El Turbo, however, may have had a moment or two necessitating an expert look-see under the hood. Servicing costs twice that of the Mazda, and that is before buying original Subaru plugs, which cost the same as the service itself (but they last forever — I am still on the same set I bought way back when I acquired the car and there is no hint of power loss or misfire to date).

It lost its original engine when a simple head gasket replacement went awry. A perfect analogy for that snafu would be going to the doctor’s for a simple appendectomy only to discover the guy is not really a surgeon but a cobbler at the exact moment he punctures your lung with an awl, and you watch yourself dying slowly as he sweats over you trying to fix the oxygen leak in your chest with quick-drying glue. Enough with El Turbo’s colourful history …

What do you need the car for? If it will live a hard life, leave the Demio alone. It’s soft and delicate. Go for something older but tougher. If I lived on a farm, I’d ditch the Subaru and get an even older Suzuki Vitara JLX (the one with the 2.0 V6 to be specific; I am a discerning man) that would cost just about the same.

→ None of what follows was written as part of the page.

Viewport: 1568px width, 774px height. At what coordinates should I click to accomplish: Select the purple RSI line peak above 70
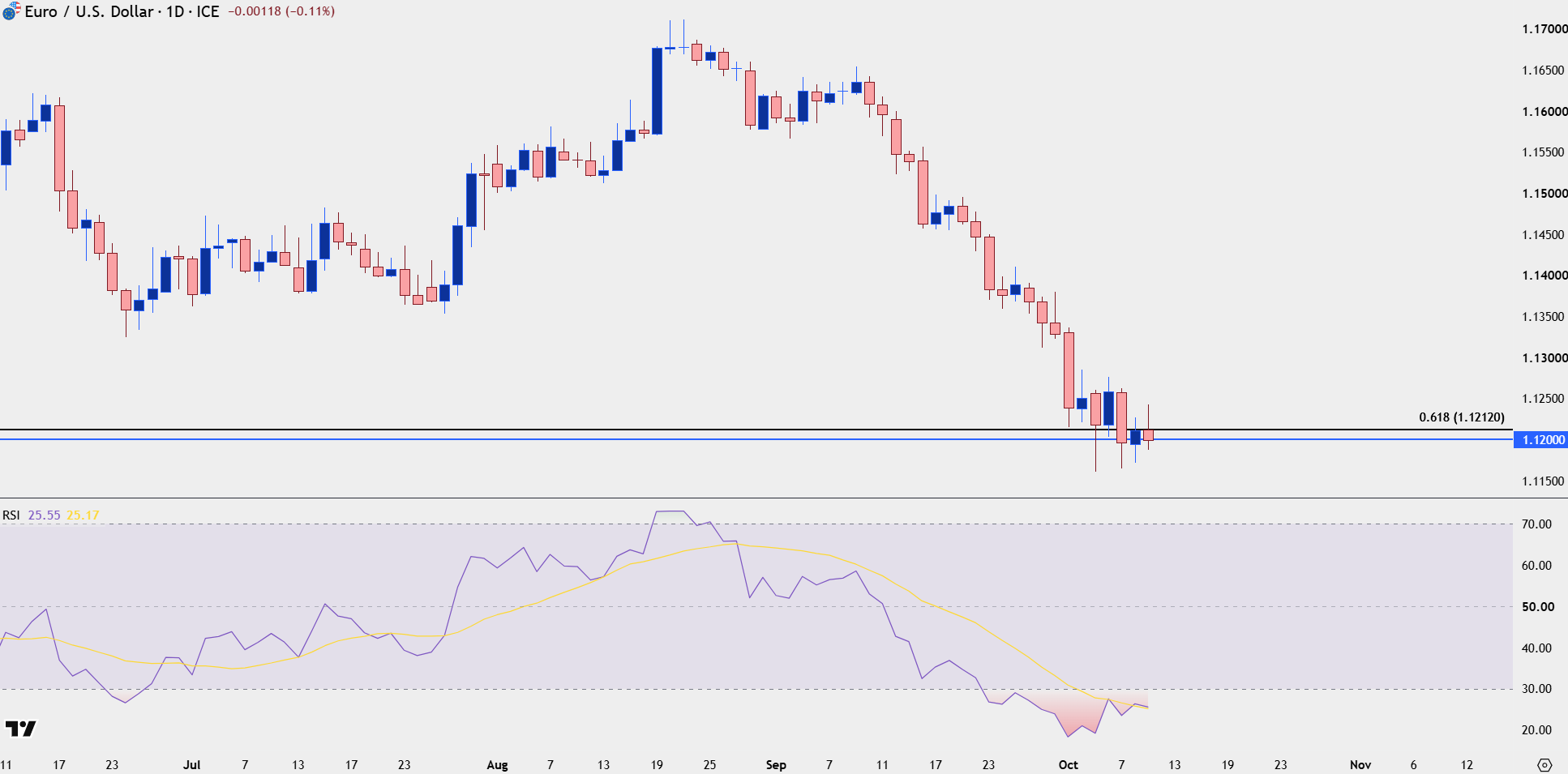pos(670,511)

However, if your driving is easy and gentle then by all means go for the newer, daintier vehicle. The reasons are obvious, but keep in mind the other needs you have besides tractability.

No point buying a Demio when you are always four-deep in the car and your passengers have Yank-like frames or you are always ferrying stuff around. That is not its job.

I am not sure I need to explain why mileage is also a consideration.

That should be pretty straightforward. Subarus in particular require you to keep an eye on the odometer because of something called the timing belt.

It needs changing every 100,000km and if it goes, it does so in spectacular fashion that will result in the engine eating itself with a noise like the god of thunder sitting on a pin and the vehicle coming to a violent, shuddering, final stop. Subaru engines are not expensive if you stay away from anything labelled “STi”. Trust me, I know this …

Mitsubishi RVR.

What treatment do you recommend for my Mitsubishi RVR?

Hello JM,
I appreciate your vast knowledge on matters motoring. On to the point, I drive a newly acquired second-hand Mitsubishi RVR G, automatic transmission. The previous owner admitted that it had an issue with a slipping transmission before we closed the deal, but I thought it would just be a minor problem. A local mechanic advised that I refill gear fluid but the problem still persists. It has become so bad that I can’t shift gears without taking my eyes off the windscreen. Kindly advice me.
Aloise.

I don’t know what taking your eyes off the windscreen has to do with a gear change in an automatic car — or even a manual one for that matter, but it sounds like you need a new transmission.

If a manual will fit in there, even better. Since you didn’t specify the vintage and power unit of RVR you (try to) drive, it will be hard for me to be specific about the replacement parts in return.